(500c) Process Design Frameworks for Cost-Effective Small-Scale Processes
In this work, we propose new design targets for small-scale technologies which are significantly less capitally-intensive compared to current designs. To this end, we develop three different methodologies which can work in tandem for achieving the proposed design targets for reducing overall capital intensity [1,2]. The methodologies are as follows: (i) functionality-based concurrent design, (ii) dynamic process intensification and (iii) agile and flexible chemical productions. The functionality-based concurrent design methodology departs from traditional design of individual plants in isolation, and instead incorporates simultaneous design and manufacturing of multiple small-scale processes. From manufacturing standpoint, simultaneous design is advantageous as economies of numbers can be leveraged via standardized equipment design for multiple processes.
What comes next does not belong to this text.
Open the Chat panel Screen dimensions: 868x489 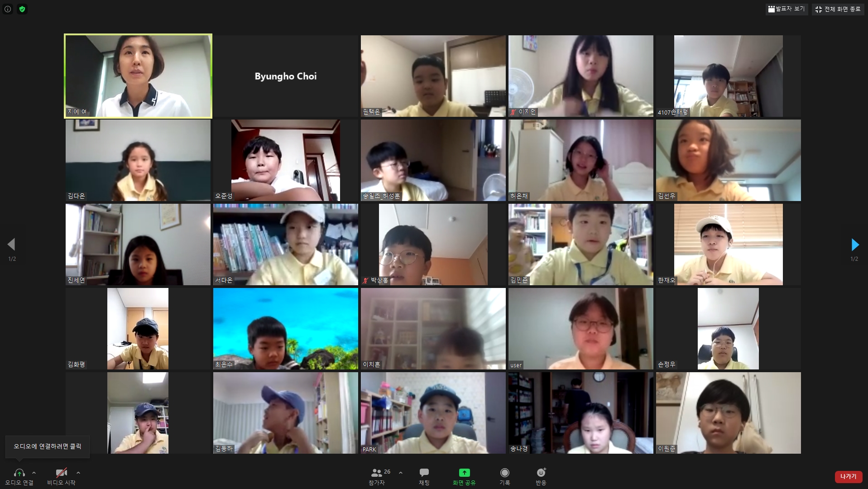click(424, 473)
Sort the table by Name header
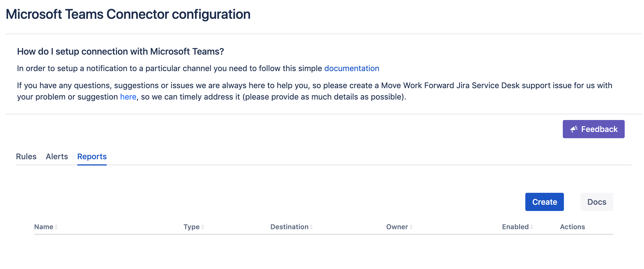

Secondly, we use the reaction-adsorption principles rooted in dynamic process intensification to obtain more compact, efficient, cost-effective and sustainable intensified processes. Lastly, we use flexible manufacturing processing trains to leverage temporal variabilities typical in feedstock availability and quality; and product demand and price. The advantages offered by the proposed design protocols are demonstrated through a variety of case studies fundamental to midstream- and downstream-processing of unconventional natural gas.
 A. Arora, J. Li, M.S. Zantye, M.M.F. Hasan, Process Design Frameworks for Economic Utilization of Small-scale and Unconventional Feedstocks, Found. Comput. Process Des. Accepted (2019).
 A. Arora, J. Li, M.S. Zantye, M.M.F. Hasan, Functionality-based Design Framework for Reducing Capital Intensity of Small-scale, Modular Processes, Submitted. (2019).